* EXERCISE DIRECTIONS *
Set down every line below, word for word.

--------

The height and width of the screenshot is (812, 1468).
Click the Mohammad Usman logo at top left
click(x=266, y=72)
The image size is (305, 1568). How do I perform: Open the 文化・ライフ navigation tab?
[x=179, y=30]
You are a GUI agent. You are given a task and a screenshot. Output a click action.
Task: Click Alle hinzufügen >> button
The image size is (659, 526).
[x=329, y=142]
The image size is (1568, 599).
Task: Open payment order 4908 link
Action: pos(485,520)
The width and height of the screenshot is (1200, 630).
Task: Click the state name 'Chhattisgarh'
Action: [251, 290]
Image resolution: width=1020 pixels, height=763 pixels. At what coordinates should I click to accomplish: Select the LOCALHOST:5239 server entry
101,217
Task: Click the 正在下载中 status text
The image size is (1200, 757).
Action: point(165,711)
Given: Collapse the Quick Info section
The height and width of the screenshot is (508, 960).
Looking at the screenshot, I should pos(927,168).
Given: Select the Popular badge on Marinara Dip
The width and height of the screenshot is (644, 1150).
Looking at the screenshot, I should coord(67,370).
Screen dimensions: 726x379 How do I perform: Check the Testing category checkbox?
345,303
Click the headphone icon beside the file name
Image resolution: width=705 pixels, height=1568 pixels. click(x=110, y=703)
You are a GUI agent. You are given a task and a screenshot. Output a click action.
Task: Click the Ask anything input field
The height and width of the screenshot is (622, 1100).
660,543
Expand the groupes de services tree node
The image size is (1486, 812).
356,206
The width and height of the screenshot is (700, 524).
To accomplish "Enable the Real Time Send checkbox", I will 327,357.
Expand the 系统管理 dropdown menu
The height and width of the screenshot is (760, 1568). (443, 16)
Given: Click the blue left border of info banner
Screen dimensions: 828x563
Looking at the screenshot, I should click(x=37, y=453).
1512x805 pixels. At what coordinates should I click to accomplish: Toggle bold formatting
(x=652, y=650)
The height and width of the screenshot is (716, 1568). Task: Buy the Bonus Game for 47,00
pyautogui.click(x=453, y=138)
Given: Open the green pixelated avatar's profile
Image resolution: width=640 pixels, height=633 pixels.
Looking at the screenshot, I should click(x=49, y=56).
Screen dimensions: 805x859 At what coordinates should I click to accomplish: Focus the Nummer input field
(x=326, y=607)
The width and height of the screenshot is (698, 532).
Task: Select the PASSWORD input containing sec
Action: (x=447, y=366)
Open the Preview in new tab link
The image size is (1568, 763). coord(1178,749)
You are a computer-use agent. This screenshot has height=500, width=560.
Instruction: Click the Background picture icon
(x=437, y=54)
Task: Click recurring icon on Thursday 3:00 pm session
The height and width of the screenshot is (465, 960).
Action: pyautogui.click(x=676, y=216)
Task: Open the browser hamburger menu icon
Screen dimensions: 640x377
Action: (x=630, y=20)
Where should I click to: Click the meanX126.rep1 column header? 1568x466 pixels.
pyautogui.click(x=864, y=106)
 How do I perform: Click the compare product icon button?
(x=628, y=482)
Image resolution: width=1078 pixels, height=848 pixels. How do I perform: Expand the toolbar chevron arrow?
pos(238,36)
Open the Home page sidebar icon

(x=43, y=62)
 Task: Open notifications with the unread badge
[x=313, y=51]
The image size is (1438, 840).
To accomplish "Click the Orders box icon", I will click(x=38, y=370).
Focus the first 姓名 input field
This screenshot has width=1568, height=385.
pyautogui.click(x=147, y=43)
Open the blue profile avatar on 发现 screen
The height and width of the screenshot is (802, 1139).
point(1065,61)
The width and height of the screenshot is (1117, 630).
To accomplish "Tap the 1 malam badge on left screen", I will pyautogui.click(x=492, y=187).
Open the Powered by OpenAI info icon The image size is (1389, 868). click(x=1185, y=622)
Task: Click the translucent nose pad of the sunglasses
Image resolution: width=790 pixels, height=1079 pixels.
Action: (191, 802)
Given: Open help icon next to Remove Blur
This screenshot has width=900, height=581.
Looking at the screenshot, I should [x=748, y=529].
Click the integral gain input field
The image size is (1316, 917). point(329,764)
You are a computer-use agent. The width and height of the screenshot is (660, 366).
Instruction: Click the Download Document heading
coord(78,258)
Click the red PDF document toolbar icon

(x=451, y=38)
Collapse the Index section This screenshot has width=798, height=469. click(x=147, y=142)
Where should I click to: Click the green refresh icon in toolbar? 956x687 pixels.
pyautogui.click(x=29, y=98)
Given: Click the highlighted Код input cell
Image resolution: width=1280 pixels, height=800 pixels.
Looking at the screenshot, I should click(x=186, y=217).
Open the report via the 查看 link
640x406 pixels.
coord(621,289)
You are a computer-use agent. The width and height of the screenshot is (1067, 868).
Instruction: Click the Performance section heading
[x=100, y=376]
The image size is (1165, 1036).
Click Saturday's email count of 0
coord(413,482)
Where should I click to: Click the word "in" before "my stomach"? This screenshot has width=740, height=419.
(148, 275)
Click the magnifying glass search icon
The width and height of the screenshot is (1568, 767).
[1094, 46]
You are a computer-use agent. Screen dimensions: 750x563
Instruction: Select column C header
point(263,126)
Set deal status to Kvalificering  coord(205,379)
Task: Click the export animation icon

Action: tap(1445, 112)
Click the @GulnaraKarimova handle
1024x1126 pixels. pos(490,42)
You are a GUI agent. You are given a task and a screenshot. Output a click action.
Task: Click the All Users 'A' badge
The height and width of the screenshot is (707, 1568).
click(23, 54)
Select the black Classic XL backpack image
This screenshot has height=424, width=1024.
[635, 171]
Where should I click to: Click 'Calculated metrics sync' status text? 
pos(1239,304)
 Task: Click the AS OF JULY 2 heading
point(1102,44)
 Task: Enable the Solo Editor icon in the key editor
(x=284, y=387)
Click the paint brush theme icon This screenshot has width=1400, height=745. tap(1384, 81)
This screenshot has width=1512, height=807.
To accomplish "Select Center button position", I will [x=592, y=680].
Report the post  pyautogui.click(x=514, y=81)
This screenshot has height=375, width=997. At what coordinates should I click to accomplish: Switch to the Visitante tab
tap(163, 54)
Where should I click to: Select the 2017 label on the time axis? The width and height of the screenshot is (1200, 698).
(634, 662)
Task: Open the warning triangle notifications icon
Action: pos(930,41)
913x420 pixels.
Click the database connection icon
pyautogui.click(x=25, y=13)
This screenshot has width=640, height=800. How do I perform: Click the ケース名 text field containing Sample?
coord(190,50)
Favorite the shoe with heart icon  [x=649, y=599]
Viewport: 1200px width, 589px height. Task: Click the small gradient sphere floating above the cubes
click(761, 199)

--------

* RESPONSE *
The height and width of the screenshot is (812, 1468).
Click the Mohammad Usman logo at top left
click(x=266, y=72)
The image size is (305, 1568). How do I perform: Open the 文化・ライフ navigation tab?
[x=179, y=30]
You are a GUI agent. You are given a task and a screenshot. Output a click action.
Task: Click Alle hinzufügen >> button
The image size is (659, 526).
[x=329, y=142]
The image size is (1568, 599).
Task: Open payment order 4908 link
Action: pos(485,520)
The width and height of the screenshot is (1200, 630).
Task: Click the state name 'Chhattisgarh'
Action: [251, 290]
Image resolution: width=1020 pixels, height=763 pixels. At what coordinates should I click to accomplish: Select the LOCALHOST:5239 server entry
101,217
Task: Click the 正在下载中 status text
The image size is (1200, 757).
Action: point(165,711)
Given: Collapse the Quick Info section
The height and width of the screenshot is (508, 960).
Looking at the screenshot, I should pos(927,168).
Given: Select the Popular badge on Marinara Dip
The width and height of the screenshot is (644, 1150).
Looking at the screenshot, I should coord(67,370).
Screen dimensions: 726x379 How do I perform: Check the Testing category checkbox?
345,303
Click the headphone icon beside the file name
Image resolution: width=705 pixels, height=1568 pixels. click(x=110, y=703)
You are a GUI agent. You are given a task and a screenshot. Output a click action.
Task: Click the Ask anything input field
The height and width of the screenshot is (622, 1100).
660,543
Expand the groupes de services tree node
The image size is (1486, 812).
356,206
The width and height of the screenshot is (700, 524).
To accomplish "Enable the Real Time Send checkbox", I will 327,357.
Expand the 系统管理 dropdown menu
The height and width of the screenshot is (760, 1568). (443, 16)
Given: Click the blue left border of info banner
Screen dimensions: 828x563
Looking at the screenshot, I should click(x=37, y=453).
1512x805 pixels. At what coordinates should I click to accomplish: Toggle bold formatting
(x=652, y=650)
The height and width of the screenshot is (716, 1568). Task: Buy the Bonus Game for 47,00
pyautogui.click(x=453, y=138)
Given: Open the green pixelated avatar's profile
Image resolution: width=640 pixels, height=633 pixels.
Looking at the screenshot, I should click(x=49, y=56).
Screen dimensions: 805x859 At what coordinates should I click to accomplish: Focus the Nummer input field
(x=326, y=607)
The width and height of the screenshot is (698, 532).
Task: Select the PASSWORD input containing sec
Action: (x=447, y=366)
Open the Preview in new tab link
The image size is (1568, 763). coord(1178,749)
You are a computer-use agent. This screenshot has height=500, width=560.
Instruction: Click the Background picture icon
(x=437, y=54)
Task: Click recurring icon on Thursday 3:00 pm session
The height and width of the screenshot is (465, 960).
Action: pyautogui.click(x=676, y=216)
Task: Open the browser hamburger menu icon
Screen dimensions: 640x377
Action: (x=630, y=20)
Where should I click to: Click the meanX126.rep1 column header? 1568x466 pixels.
pyautogui.click(x=864, y=106)
 How do I perform: Click the compare product icon button?
(x=628, y=482)
Image resolution: width=1078 pixels, height=848 pixels. How do I perform: Expand the toolbar chevron arrow?
pos(238,36)
Open the Home page sidebar icon

(x=43, y=62)
 Task: Open notifications with the unread badge
[x=313, y=51]
The image size is (1438, 840).
To accomplish "Click the Orders box icon", I will click(x=38, y=370).
Focus the first 姓名 input field
This screenshot has width=1568, height=385.
pyautogui.click(x=147, y=43)
Open the blue profile avatar on 发现 screen
The height and width of the screenshot is (802, 1139).
point(1065,61)
The width and height of the screenshot is (1117, 630).
To accomplish "Tap the 1 malam badge on left screen", I will pyautogui.click(x=492, y=187).
Open the Powered by OpenAI info icon The image size is (1389, 868). click(x=1185, y=622)
Task: Click the translucent nose pad of the sunglasses
Image resolution: width=790 pixels, height=1079 pixels.
Action: (191, 802)
Given: Open help icon next to Remove Blur
This screenshot has width=900, height=581.
Looking at the screenshot, I should [x=748, y=529].
Click the integral gain input field
The image size is (1316, 917). point(329,764)
You are a computer-use agent. The width and height of the screenshot is (660, 366).
Instruction: Click the Download Document heading
coord(78,258)
Click the red PDF document toolbar icon

(x=451, y=38)
Collapse the Index section This screenshot has width=798, height=469. click(x=147, y=142)
Where should I click to: Click the green refresh icon in toolbar? 956x687 pixels.
pyautogui.click(x=29, y=98)
Given: Click the highlighted Код input cell
Image resolution: width=1280 pixels, height=800 pixels.
Looking at the screenshot, I should click(x=186, y=217).
Open the report via the 查看 link
640x406 pixels.
coord(621,289)
You are a computer-use agent. The width and height of the screenshot is (1067, 868).
Instruction: Click the Performance section heading
[x=100, y=376]
The image size is (1165, 1036).
Click Saturday's email count of 0
coord(413,482)
Where should I click to: Click the word "in" before "my stomach"? This screenshot has width=740, height=419.
(148, 275)
Click the magnifying glass search icon
The width and height of the screenshot is (1568, 767).
[1094, 46]
You are a computer-use agent. Screen dimensions: 750x563
Instruction: Select column C header
point(263,126)
Set deal status to Kvalificering  coord(205,379)
Task: Click the export animation icon

Action: tap(1445, 112)
Click the @GulnaraKarimova handle
1024x1126 pixels. pos(490,42)
You are a GUI agent. You are given a task and a screenshot. Output a click action.
Task: Click the All Users 'A' badge
The height and width of the screenshot is (707, 1568).
click(23, 54)
Select the black Classic XL backpack image
This screenshot has height=424, width=1024.
[635, 171]
Where should I click to: Click 'Calculated metrics sync' status text? 
pos(1239,304)
 Task: Click the AS OF JULY 2 heading
point(1102,44)
 Task: Enable the Solo Editor icon in the key editor
(x=284, y=387)
Click the paint brush theme icon This screenshot has width=1400, height=745. tap(1384, 81)
This screenshot has width=1512, height=807.
To accomplish "Select Center button position", I will [x=592, y=680].
Report the post  pyautogui.click(x=514, y=81)
This screenshot has height=375, width=997. At what coordinates should I click to accomplish: Switch to the Visitante tab
tap(163, 54)
Where should I click to: Select the 2017 label on the time axis? The width and height of the screenshot is (1200, 698).
(634, 662)
Task: Open the warning triangle notifications icon
Action: pos(930,41)
913x420 pixels.
Click the database connection icon
pyautogui.click(x=25, y=13)
This screenshot has width=640, height=800. How do I perform: Click the ケース名 text field containing Sample?
coord(190,50)
Favorite the shoe with heart icon  [x=649, y=599]
Viewport: 1200px width, 589px height. Task: Click the small gradient sphere floating above the cubes
click(761, 199)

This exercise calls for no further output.